Open toelli-msft opened 4 years ago
You mean to the IR? It's quite a sugary change? We're trying to reduce sugar in the IR. If we want a lisp-like surface, we should just translate Scheme, Racket, or Clojure.
Ah I see. Yes, that would go against our wish to minimise our core IR.
This came up again in the context of #274 -- let's discuss more :)
From #274:
We can, without much trouble, just allow existing let
to pattern match:
(let ((a1 a2 a3 ... an) t) body)
And it would make some of the tupling/detupling in our AD look better.
This change has more impact across the rest of the codebase than I expected. To take a random handful of functions that will need updating to accommodate this change:
substEMayCapture
substExpr
optLetsE
occAnalE
Typechecking too! And optimisation. It's a far reaching change.
This is assuming we don't just do it as a preprocess? And that we can't just do that, because we need it done deeply for dup? So what's the time estimate? It feels of the order of removing vector sizes?
Yes, removing vector sizes seems like a good order-of-magnitude equivalent.
We could start by implementing it as a preprocess. That would take between a couple of hours and half a day. A preprocess wouldn't be sufficient to allow SUL-based AD to work though. SUL-based AD needs actual untupling in the AST.
Thinking of it as pre-processing step makes this only a programmer convenience, which is not a high priority. I would say not worth the bother.
The main point that I can see is that it allows us to define a single-use variant of ksc: a bound variable is used exactly once (or maybe at most once) in its scope. So we can say
let (x1, x2) = dup x in ...x1...x2...
If we didn't have pattern-matching let we couldn't do that. We'd have to say
let t = dup x in
let x1 = fst t in
let x2 = snd t in
...x1...x2....
and now t
is used twice, which defeats the whole object of the exercise.
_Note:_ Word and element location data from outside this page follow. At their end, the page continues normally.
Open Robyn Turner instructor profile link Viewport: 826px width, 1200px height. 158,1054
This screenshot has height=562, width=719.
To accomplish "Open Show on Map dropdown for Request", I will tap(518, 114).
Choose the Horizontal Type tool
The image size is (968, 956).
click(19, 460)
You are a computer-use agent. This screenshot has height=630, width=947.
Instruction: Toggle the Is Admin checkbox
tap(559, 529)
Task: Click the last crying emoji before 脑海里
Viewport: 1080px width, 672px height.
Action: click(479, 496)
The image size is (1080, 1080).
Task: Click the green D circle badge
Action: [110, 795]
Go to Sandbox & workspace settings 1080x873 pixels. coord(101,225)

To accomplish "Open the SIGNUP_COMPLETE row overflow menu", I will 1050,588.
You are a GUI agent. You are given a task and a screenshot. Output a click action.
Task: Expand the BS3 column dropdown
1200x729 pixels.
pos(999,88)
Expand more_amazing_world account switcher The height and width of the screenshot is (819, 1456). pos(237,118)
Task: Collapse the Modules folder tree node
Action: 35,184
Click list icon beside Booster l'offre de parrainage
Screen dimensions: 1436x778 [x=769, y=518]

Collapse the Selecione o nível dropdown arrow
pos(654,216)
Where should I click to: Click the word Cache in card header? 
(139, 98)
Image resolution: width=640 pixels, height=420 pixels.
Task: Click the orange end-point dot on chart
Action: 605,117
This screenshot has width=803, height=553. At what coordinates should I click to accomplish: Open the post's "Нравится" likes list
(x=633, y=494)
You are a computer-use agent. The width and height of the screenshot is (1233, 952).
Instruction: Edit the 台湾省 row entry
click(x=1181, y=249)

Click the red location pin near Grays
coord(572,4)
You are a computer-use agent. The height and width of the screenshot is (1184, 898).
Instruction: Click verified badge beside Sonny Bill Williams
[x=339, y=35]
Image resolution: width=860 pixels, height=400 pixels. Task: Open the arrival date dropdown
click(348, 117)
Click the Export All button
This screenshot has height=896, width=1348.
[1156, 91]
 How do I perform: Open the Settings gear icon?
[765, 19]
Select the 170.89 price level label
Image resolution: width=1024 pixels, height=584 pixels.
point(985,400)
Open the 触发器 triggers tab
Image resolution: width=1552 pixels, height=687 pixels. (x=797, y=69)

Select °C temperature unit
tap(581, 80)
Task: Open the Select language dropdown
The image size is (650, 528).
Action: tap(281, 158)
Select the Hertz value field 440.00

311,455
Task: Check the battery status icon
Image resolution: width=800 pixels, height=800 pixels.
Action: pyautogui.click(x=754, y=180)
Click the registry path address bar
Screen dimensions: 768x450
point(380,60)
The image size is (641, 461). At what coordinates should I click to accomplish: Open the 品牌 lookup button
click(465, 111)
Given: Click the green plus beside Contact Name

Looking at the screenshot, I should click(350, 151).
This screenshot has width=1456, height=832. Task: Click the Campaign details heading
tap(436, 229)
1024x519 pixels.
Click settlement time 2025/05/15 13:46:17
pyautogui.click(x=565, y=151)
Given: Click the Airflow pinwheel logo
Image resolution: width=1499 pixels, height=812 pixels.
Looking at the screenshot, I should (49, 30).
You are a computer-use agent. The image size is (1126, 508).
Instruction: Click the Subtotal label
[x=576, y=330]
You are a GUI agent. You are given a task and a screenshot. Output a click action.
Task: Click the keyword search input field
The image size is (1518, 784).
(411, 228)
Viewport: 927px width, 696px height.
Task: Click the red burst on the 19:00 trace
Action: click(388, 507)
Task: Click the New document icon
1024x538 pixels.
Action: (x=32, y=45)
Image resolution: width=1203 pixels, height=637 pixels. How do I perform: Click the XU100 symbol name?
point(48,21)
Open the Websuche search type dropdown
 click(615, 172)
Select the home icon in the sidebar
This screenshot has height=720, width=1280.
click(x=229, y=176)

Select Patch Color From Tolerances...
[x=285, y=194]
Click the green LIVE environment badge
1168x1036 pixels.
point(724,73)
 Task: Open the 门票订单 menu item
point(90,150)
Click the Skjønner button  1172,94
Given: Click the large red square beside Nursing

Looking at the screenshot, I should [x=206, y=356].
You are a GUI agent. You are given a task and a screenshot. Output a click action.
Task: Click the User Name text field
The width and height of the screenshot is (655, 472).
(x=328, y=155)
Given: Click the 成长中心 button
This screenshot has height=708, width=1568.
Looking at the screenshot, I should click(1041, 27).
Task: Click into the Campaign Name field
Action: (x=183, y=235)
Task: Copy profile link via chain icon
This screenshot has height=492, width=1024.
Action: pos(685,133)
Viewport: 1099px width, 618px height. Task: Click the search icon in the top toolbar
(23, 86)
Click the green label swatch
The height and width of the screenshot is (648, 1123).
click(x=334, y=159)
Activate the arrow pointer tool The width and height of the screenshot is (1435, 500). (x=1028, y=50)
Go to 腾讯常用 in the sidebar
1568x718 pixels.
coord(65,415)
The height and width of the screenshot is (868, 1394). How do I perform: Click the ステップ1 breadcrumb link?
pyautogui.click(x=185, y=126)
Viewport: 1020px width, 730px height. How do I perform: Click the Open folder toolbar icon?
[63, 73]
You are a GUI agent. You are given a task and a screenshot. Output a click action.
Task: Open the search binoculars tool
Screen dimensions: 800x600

TL;DR: I think there is only a point in putting a pattern matching let into ksc if we carry it right through, as part of the core language, understood by the optimiser, rewriter, code generator, etc. But let's keep its as simple as poss: just one level of pattern match.
We could then desugar away multi-arg functions
f (x, y) = blah
So the additional complexity does allow a small simplification too. is desugared to
f t = let (x,y) = t in blah
Ah yes, it's nice to think of this as giving us "Single Use Form" as opposed to "Single Use Language". If we have tuple unpacking we can embed the Single Use Language inside KS. I will look it more detail about what exactly needs to be done.
I believe this introduces a parse ambiguity:
(let (l r) body) ; single binding
(let ((l r) (f 3)) body) ; multiple bindings l=r, f=3, OR single tuple-binding (l, r) = f(3)
(let ((l1 r1) (l2 r2) (l3 r3)) body) ; multiple bindings
Potential fixes:
(let ((tuple l1 r1) (l2 r2)) body) ; tuple (l1 r1) bound to call (l2 r2)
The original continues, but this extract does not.